▶
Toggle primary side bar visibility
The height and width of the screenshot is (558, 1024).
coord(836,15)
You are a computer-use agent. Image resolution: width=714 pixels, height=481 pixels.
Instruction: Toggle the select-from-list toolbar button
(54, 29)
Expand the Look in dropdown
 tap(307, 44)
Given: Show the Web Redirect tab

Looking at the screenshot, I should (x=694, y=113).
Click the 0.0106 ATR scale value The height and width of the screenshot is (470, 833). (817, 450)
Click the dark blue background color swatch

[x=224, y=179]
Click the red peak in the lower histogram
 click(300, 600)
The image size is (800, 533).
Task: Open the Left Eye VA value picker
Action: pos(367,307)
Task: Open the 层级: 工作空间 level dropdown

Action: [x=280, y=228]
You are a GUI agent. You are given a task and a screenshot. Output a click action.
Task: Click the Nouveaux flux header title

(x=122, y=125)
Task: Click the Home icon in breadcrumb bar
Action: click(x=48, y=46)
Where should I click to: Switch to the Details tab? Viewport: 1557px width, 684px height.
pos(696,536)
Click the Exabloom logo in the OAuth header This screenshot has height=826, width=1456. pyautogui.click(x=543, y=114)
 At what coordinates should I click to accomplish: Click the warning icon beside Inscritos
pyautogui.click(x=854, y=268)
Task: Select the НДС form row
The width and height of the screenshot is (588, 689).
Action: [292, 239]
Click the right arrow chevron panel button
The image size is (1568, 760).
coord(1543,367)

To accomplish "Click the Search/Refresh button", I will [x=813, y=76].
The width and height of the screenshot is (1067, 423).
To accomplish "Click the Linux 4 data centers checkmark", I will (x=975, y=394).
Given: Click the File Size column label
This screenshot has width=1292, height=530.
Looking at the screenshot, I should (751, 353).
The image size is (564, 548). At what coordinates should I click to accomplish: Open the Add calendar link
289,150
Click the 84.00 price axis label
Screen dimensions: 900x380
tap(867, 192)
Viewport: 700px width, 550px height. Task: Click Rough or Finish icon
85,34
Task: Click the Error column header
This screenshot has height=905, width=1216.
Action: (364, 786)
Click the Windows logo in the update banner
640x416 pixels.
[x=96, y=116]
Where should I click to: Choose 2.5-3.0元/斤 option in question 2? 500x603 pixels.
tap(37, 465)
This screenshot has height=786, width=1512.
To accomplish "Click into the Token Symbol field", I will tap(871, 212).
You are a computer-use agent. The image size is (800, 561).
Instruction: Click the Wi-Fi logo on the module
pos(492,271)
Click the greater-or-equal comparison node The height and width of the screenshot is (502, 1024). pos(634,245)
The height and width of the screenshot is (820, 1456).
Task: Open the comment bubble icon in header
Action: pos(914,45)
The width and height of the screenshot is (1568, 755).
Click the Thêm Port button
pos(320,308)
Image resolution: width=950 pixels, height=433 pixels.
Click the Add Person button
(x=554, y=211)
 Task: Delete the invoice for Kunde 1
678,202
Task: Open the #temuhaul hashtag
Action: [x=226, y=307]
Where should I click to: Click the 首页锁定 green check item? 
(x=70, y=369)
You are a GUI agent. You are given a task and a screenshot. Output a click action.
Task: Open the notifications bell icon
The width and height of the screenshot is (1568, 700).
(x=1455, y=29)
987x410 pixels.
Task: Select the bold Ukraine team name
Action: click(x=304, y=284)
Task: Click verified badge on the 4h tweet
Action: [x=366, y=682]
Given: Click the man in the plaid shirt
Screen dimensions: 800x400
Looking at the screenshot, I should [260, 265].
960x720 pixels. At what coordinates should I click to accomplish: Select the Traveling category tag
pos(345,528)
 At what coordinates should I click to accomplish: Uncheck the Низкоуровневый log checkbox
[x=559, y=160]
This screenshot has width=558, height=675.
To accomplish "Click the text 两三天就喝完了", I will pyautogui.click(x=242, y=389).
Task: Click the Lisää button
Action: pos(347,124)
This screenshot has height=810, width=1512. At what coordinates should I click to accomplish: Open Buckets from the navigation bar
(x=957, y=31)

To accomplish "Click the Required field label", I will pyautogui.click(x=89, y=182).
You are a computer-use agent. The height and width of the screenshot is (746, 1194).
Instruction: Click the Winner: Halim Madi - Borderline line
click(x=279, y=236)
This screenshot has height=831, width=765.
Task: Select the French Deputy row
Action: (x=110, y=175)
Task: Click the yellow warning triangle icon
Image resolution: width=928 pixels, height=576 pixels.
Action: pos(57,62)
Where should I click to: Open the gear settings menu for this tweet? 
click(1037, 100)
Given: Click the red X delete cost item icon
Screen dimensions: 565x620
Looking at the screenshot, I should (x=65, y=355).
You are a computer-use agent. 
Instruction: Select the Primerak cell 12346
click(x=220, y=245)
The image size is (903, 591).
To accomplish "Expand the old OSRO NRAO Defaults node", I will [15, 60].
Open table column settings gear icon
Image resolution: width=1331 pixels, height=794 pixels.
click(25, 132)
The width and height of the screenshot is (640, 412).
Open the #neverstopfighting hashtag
◀
**Action item**
Copy out the whole listing, word for word.

**Response box**
Toggle primary side bar visibility
The height and width of the screenshot is (558, 1024).
coord(836,15)
You are a computer-use agent. Image resolution: width=714 pixels, height=481 pixels.
Instruction: Toggle the select-from-list toolbar button
(54, 29)
Expand the Look in dropdown
 tap(307, 44)
Given: Show the Web Redirect tab

Looking at the screenshot, I should (x=694, y=113).
Click the 0.0106 ATR scale value The height and width of the screenshot is (470, 833). (817, 450)
Click the dark blue background color swatch

[x=224, y=179]
Click the red peak in the lower histogram
 click(300, 600)
The image size is (800, 533).
Task: Open the Left Eye VA value picker
Action: pos(367,307)
Task: Open the 层级: 工作空间 level dropdown

Action: [x=280, y=228]
You are a GUI agent. You are given a task and a screenshot. Output a click action.
Task: Click the Nouveaux flux header title

(x=122, y=125)
Task: Click the Home icon in breadcrumb bar
Action: click(x=48, y=46)
Where should I click to: Switch to the Details tab? Viewport: 1557px width, 684px height.
pos(696,536)
Click the Exabloom logo in the OAuth header This screenshot has height=826, width=1456. pyautogui.click(x=543, y=114)
 At what coordinates should I click to accomplish: Click the warning icon beside Inscritos
pyautogui.click(x=854, y=268)
Task: Select the НДС form row
The width and height of the screenshot is (588, 689).
Action: [292, 239]
Click the right arrow chevron panel button
The image size is (1568, 760).
coord(1543,367)

To accomplish "Click the Search/Refresh button", I will [x=813, y=76].
The width and height of the screenshot is (1067, 423).
To accomplish "Click the Linux 4 data centers checkmark", I will (x=975, y=394).
Given: Click the File Size column label
This screenshot has width=1292, height=530.
Looking at the screenshot, I should (751, 353).
The image size is (564, 548). At what coordinates should I click to accomplish: Open the Add calendar link
289,150
Click the 84.00 price axis label
Screen dimensions: 900x380
tap(867, 192)
Viewport: 700px width, 550px height. Task: Click Rough or Finish icon
85,34
Task: Click the Error column header
This screenshot has height=905, width=1216.
Action: (364, 786)
Click the Windows logo in the update banner
640x416 pixels.
[x=96, y=116]
Where should I click to: Choose 2.5-3.0元/斤 option in question 2? 500x603 pixels.
tap(37, 465)
This screenshot has height=786, width=1512.
To accomplish "Click into the Token Symbol field", I will tap(871, 212).
You are a computer-use agent. The image size is (800, 561).
Instruction: Click the Wi-Fi logo on the module
pos(492,271)
Click the greater-or-equal comparison node The height and width of the screenshot is (502, 1024). pos(634,245)
The height and width of the screenshot is (820, 1456).
Task: Open the comment bubble icon in header
Action: pos(914,45)
The width and height of the screenshot is (1568, 755).
Click the Thêm Port button
pos(320,308)
Image resolution: width=950 pixels, height=433 pixels.
Click the Add Person button
(x=554, y=211)
 Task: Delete the invoice for Kunde 1
678,202
Task: Open the #temuhaul hashtag
Action: [x=226, y=307]
Where should I click to: Click the 首页锁定 green check item? 
(x=70, y=369)
You are a GUI agent. You are given a task and a screenshot. Output a click action.
Task: Open the notifications bell icon
The width and height of the screenshot is (1568, 700).
(x=1455, y=29)
987x410 pixels.
Task: Select the bold Ukraine team name
Action: click(x=304, y=284)
Task: Click verified badge on the 4h tweet
Action: [x=366, y=682]
Given: Click the man in the plaid shirt
Screen dimensions: 800x400
Looking at the screenshot, I should [260, 265].
960x720 pixels. At what coordinates should I click to accomplish: Select the Traveling category tag
pos(345,528)
 At what coordinates should I click to accomplish: Uncheck the Низкоуровневый log checkbox
[x=559, y=160]
This screenshot has width=558, height=675.
To accomplish "Click the text 两三天就喝完了", I will pyautogui.click(x=242, y=389).
Task: Click the Lisää button
Action: pos(347,124)
This screenshot has height=810, width=1512. At what coordinates should I click to accomplish: Open Buckets from the navigation bar
(x=957, y=31)

To accomplish "Click the Required field label", I will pyautogui.click(x=89, y=182).
You are a computer-use agent. The height and width of the screenshot is (746, 1194).
Instruction: Click the Winner: Halim Madi - Borderline line
click(x=279, y=236)
This screenshot has height=831, width=765.
Task: Select the French Deputy row
Action: (x=110, y=175)
Task: Click the yellow warning triangle icon
Image resolution: width=928 pixels, height=576 pixels.
Action: pos(57,62)
Where should I click to: Open the gear settings menu for this tweet? 
click(1037, 100)
Given: Click the red X delete cost item icon
Screen dimensions: 565x620
Looking at the screenshot, I should (x=65, y=355).
You are a computer-use agent. 
Instruction: Select the Primerak cell 12346
click(x=220, y=245)
The image size is (903, 591).
To accomplish "Expand the old OSRO NRAO Defaults node", I will [15, 60].
Open table column settings gear icon
Image resolution: width=1331 pixels, height=794 pixels.
click(25, 132)
The width and height of the screenshot is (640, 412).
Open the #neverstopfighting hashtag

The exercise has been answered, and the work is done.